How many different excuses have you had for not turning your homework in on time? Everyone knows the classics: Your dog ate it, or maybe your computer crashed and it didn’t save, or you were sick all night and couldn’t finish it.
When it comes to procrastinating though, writers are even worse than high school students about completing assignments on time. Every writer has issued an elaborate excuse to an editor about why they haven’t finished a story. J.K. Rowling, however, has one of the most unique reasons for not finishing her story on time, except she swears it’s 100 percent true.
It started when Quite Interesting (the team behind the BBC show of the same name) tweeted a story about a weasel falling into a Large Hadron Collider.
In April 2016, the Large Hadron Collider was shut down after a weasel fell into it.
— Quite Interesting (@qikipedia) March 22, 2018
Soon after, Rowling noticed the tweet and couldn’t help sharing her own story about writers’ excuses.

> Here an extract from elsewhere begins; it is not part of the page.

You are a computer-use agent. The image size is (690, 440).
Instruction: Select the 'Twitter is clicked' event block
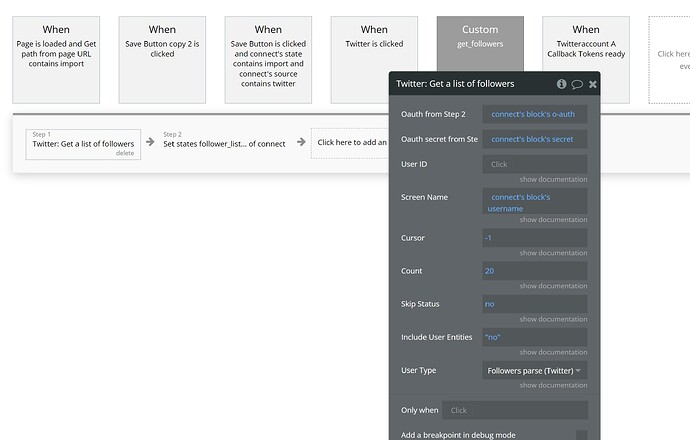pyautogui.click(x=374, y=60)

I couldn't email my editor final changes on The Casual Vacancy from South Africa, because an aardvark had chewed through a power line. Nobody ever believes this. I think he struggled, too (the editor, not the aardvark). https://t.co/baKw9uJ6gj
— J.K. Rowling (@jk_rowling) March 22, 2018
This may be the best excuse a writer has ever given for not completing their work on time…if it’s true. Rowling does have a fantastical imagination after all. She’s also a wonderful follow for aspiring writers on Twitter, often posting hopeful missives about not giving up and experiencing the same pangs every writer goes through, like rejection and fatigue.

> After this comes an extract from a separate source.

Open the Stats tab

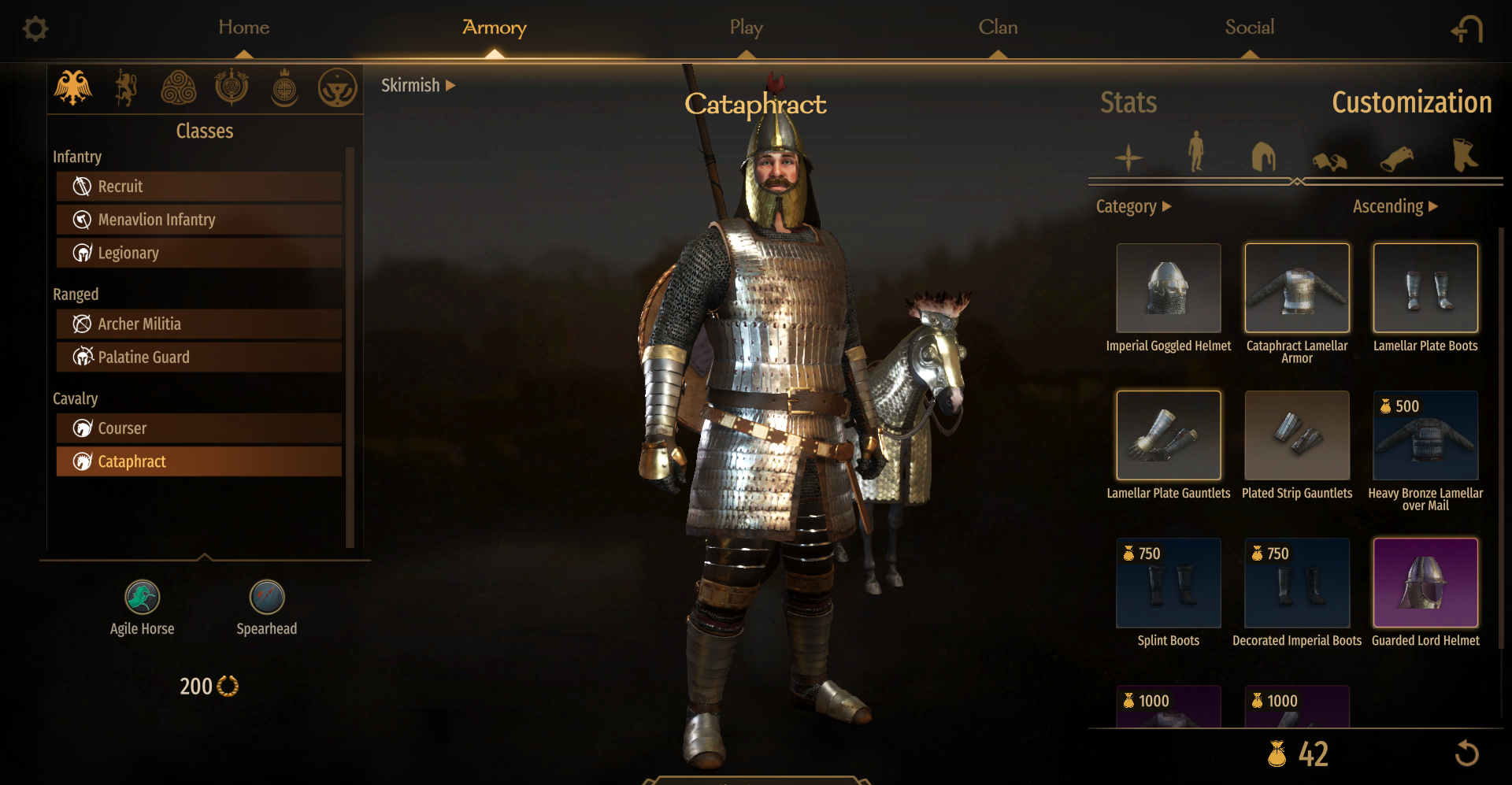click(x=1128, y=102)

When rereading last week's work, the trick is to stop for a biscuit just before your blood sugar levels drop to 'every single word of this is worthless.'
— J.K. Rowling (@jk_rowling) January 22, 2018
By popular request, 2 of @RGalbrath‘s rejection letters! (For inspiration, not revenge, so I’ve removed signatures.) pic.twitter.com/vVoc0x6r8W
— J.K. Rowling (@jk_rowling) March 25, 2016
So if you need some extra time on an assignment, just use the aardvark excuse. If it worked for Rowling, it should work for you, too.